• [What the task asks]:
Work out how many lines below contain "page", then write only that number.

Saved entries:
==*==

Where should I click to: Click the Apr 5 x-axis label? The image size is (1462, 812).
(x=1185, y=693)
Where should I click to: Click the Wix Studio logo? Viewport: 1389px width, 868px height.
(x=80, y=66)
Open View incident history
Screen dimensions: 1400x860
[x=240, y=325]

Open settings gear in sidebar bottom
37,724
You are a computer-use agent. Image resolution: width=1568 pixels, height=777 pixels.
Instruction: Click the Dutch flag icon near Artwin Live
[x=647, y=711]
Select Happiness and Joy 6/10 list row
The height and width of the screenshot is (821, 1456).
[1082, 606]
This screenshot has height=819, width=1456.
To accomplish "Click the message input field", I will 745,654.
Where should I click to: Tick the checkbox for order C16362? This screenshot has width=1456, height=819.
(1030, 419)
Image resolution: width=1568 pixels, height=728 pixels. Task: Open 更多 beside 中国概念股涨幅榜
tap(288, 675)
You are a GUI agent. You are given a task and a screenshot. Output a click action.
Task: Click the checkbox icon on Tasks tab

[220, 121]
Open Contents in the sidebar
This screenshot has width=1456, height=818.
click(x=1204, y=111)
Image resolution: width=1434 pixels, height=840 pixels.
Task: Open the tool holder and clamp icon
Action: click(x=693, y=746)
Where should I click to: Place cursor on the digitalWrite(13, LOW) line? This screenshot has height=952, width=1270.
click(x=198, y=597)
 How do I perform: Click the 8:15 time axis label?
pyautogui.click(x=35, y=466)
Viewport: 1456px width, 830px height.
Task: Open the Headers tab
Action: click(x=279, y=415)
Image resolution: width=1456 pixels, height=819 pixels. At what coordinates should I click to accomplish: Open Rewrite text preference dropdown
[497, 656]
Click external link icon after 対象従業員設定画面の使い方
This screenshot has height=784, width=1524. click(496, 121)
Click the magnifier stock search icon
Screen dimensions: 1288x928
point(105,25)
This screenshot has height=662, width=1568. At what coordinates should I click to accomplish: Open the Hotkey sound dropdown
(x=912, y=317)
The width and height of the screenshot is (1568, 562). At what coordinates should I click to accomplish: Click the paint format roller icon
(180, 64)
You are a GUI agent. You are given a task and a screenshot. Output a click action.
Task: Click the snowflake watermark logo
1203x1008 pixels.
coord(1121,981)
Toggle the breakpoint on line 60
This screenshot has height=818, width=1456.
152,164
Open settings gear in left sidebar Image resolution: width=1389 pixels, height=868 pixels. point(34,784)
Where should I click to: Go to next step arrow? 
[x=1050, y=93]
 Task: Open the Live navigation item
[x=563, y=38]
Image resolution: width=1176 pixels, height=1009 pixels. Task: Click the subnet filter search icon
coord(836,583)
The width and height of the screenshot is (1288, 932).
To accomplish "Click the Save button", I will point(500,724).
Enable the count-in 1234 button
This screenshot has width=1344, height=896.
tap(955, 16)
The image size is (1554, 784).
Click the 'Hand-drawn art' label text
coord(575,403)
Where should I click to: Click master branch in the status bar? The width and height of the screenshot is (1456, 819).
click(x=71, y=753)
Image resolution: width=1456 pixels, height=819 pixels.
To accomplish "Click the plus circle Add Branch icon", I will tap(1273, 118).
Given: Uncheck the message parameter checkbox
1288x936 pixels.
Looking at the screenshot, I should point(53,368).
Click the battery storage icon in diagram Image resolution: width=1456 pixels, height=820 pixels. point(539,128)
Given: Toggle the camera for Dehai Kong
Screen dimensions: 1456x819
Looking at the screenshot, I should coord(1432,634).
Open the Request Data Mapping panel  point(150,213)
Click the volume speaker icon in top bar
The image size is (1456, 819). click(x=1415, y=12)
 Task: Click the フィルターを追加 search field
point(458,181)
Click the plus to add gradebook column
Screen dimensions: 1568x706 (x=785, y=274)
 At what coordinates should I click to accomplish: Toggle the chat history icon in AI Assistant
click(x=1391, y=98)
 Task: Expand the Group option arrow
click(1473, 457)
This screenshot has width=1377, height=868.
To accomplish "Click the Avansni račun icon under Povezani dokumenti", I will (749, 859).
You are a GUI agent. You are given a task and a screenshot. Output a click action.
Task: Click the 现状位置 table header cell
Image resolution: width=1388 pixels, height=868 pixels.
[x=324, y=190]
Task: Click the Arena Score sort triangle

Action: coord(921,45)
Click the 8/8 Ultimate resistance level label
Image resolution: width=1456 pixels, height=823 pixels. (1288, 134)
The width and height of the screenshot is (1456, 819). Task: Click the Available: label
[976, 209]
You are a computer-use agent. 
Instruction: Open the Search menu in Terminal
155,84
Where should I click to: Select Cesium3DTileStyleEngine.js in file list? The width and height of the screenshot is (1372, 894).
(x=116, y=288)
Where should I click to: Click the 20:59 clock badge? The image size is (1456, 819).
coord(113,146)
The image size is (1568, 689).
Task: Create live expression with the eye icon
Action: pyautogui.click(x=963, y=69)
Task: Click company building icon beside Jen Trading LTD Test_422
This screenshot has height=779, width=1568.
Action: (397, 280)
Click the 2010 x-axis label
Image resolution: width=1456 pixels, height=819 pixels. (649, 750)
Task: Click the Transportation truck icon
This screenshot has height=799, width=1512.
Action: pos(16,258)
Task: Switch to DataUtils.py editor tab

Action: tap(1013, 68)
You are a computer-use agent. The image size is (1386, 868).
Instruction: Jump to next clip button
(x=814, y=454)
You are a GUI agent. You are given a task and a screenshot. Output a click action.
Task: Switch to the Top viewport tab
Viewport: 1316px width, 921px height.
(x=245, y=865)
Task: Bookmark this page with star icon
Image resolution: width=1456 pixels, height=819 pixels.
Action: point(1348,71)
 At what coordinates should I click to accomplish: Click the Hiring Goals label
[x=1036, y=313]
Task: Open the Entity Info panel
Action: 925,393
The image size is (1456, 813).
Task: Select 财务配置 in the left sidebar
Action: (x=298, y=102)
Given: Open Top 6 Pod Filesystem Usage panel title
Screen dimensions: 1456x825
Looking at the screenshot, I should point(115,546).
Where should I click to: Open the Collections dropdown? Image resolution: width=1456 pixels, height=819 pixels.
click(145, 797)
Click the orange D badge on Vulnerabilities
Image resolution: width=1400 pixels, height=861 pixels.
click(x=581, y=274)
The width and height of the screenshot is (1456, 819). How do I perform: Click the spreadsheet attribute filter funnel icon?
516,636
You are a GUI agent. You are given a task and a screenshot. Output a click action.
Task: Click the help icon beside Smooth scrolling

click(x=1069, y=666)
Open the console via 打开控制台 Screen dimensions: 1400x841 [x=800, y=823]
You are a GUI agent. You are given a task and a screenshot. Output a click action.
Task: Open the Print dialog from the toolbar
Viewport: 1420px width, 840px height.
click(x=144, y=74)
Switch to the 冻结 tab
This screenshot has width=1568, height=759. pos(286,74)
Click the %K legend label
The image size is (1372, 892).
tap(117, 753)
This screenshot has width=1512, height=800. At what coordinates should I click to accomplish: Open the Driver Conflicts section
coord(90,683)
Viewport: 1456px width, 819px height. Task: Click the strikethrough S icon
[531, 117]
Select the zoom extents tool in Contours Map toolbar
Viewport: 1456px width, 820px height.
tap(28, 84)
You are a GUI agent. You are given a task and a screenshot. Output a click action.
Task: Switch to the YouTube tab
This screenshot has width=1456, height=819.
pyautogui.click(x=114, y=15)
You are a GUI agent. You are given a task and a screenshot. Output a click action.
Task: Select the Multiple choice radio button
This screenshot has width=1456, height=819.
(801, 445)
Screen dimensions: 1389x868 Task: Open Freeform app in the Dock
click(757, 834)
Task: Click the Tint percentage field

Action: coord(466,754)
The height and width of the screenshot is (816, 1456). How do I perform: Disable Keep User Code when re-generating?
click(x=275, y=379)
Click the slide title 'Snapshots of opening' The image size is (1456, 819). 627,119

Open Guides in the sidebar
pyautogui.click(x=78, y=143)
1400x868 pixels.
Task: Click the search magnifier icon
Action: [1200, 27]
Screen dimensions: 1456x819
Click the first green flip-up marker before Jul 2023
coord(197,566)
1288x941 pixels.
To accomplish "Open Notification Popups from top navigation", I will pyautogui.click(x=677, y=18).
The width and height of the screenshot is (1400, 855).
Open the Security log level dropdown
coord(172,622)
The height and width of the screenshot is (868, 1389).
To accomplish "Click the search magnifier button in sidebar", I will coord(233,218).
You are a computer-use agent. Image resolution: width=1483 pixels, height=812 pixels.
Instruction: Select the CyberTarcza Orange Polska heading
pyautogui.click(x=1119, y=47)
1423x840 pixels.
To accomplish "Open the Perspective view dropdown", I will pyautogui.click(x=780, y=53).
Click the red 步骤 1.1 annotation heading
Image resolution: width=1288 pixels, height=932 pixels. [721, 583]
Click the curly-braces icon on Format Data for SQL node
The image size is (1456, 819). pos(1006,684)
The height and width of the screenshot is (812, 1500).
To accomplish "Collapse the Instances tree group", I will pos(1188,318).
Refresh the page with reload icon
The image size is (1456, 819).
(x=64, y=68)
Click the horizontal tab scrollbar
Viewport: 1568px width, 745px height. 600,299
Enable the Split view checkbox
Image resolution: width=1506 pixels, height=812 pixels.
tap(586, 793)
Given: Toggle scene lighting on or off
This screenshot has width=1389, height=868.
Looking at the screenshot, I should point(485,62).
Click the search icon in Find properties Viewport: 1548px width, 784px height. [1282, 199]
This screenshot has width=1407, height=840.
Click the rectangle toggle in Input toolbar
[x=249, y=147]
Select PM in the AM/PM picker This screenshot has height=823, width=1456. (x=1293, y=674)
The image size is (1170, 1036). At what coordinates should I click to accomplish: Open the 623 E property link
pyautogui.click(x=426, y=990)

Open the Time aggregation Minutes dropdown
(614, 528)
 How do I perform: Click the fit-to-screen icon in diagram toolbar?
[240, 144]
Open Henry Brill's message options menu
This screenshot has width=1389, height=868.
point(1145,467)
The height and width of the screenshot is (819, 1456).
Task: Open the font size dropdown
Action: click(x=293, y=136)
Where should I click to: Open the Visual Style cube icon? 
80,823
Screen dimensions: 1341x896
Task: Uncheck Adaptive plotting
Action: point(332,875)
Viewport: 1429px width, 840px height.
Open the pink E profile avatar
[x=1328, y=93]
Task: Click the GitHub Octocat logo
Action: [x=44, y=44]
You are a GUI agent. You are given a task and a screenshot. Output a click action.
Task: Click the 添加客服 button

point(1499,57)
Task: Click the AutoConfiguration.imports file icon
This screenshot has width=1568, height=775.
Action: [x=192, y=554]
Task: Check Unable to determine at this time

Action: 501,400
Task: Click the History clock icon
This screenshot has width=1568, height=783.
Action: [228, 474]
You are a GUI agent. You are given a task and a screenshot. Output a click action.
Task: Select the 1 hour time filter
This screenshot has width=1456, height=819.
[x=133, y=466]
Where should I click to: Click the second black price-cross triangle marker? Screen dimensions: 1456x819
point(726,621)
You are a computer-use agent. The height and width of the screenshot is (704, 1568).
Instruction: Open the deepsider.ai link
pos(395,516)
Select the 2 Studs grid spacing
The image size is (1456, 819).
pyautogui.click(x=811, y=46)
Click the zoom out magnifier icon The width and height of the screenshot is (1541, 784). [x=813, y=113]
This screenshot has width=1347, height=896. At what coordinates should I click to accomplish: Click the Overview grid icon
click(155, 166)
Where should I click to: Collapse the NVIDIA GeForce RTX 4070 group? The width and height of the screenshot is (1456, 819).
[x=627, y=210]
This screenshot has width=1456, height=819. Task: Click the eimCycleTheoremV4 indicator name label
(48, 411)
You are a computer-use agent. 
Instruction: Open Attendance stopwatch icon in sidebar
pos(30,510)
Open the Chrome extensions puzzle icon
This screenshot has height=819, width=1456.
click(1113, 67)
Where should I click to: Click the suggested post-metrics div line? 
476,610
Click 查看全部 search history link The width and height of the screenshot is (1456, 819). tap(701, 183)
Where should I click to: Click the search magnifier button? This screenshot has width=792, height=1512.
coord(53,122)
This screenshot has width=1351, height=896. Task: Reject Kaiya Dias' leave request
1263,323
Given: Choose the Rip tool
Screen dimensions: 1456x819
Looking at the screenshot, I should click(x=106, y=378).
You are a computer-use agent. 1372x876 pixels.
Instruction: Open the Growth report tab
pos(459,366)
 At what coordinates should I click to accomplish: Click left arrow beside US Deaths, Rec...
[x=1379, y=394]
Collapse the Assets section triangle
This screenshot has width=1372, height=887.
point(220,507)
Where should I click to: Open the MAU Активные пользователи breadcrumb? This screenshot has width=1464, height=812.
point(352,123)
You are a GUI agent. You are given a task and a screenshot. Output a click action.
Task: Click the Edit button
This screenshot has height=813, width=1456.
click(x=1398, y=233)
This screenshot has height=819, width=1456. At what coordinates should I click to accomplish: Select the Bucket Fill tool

==*==

• [Output]:
2